The purpose of continuing this project was an idea that I had over a year before. However lacking the ML / text analysis skills it was left for another day. After finding out about the tagger news project (from HN funnily enough) I felt I could pursue the idea.
Wouldn't it be great to know more about the person you are chatting with on HN like their background / motiviation.
Also: Is this person a sockpuppet? A shill? Or an apologist?
One way to do that is to look at their comment history and articles they post / like commenting on.
And this was a good project to practice my python...
git clone https://github.com/dchecks/taggernews.git
cd taggernews
mkvirtualenv taggernews
ln -s ~/.virtualenvs/taggernews/bin/activate ./activate
echo export SECRET_KEY="PICK A SECRET KEY" >> /location/of/your/.virtualenvs/taggernews/bin/activate
echo export DEBUG=True >> /location/of/your/.virtualenvs/taggernews/bin/activate
For some reason a 500 will be thrown on the admin page if you don't enable debug
pip install -r requirements.txt
python manage.py migrate
python manage.py createsuperuser
If requirements install fails due to psycopg2 (on centos7) try:
sudo yum install python-devel postgresql-devel
Credit: https://stackoverflow.com/questions/5420789/how-to-install-psycopg2-with-pip-on-python
The server setup is now using mysql, a simple schema creation script can be found in the 'creates' file in the root directory.
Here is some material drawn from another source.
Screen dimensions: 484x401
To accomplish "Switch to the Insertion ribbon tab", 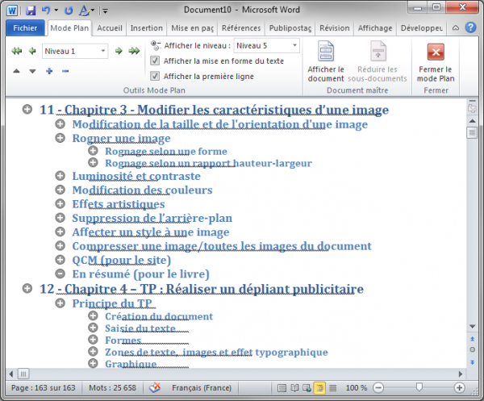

If you want you can still use sqlite, just change the connection string in the settings.py file.
Either way settings.py will need updated with your server address, password etc. under
DATABASES = {...
python manage.py runserver
open http://localhost:8000
You should now see a tagger news clone start up with no data.
For the admin interface:
open http://localhost:8000/admin
###Data Gathering and Analysis
Now to create an LDA model (Latent Dirichlet Allocation) In analyze_hn run:
python tagger/model_topics.py
This will provide you with a dictionary and gensim files.
Plug these into the predictor by editing the dictionary and lda field.
python tagger/predict_topics.py
The predictor will need to load in the training data on the first run. This is about 15k requests and so will take a long time. The bulk of this time is retrieving all of the article text from the supervised_topics.csv.
This is slow due to a python bug with OSX. It prevents multiprocess parsing of the supervised_topics list which is needed for initial model building. If you're running it on a proper *nix try setting
THREAD_COUNT = (some number respective to your cores)
In refresh_top_articles.py (just don't abuse the hn api too much)
Once parsing of the training data is done it will create 2 prediction models, under ml_models/predictions. These will be used when tagging. The tagger is smart enough to pick the latest model in the folder.
Using the training set you can now put the machine to work. If you run it at this stage the tagger will only re-tag the articles from the supervised_topics.csv
python manage.py tag_articles
Or, to run indefinitely, (sleeping while it's out of work)
python tagger/management/commands/tag_articles.py
To import data run the commands:
python manage.py refresh_top_articles
This will start the parser, getting the top articles and saving them to the db. You can then run the tagging step again to tag these articles. Once this is complete you should be able to see a reasonably accurate front page of hn with tags.
To tag all the users, (and sleep when done as above)
python tagger/tag_user.py
To tag a list of users, provide the user names as cmd line arguements.
This is a reasonably intense thing to do. Each comment that a user makes is currently tied back to the orignal article that it was on (via a recursive call chain to the api), the article is then parsed and put in the list to be tagged.
The first time a user is queried for their tags it won't work. Tagging is too slow due to the amount of web fetching that needs to happen.
The front page submitters will be pre-fetched when refresh top is run.
To view the tags, hover over a username on the website. If the user has been parsed you will see their favourite topics. Otherwise check back a few minutes later after the tagging is complete.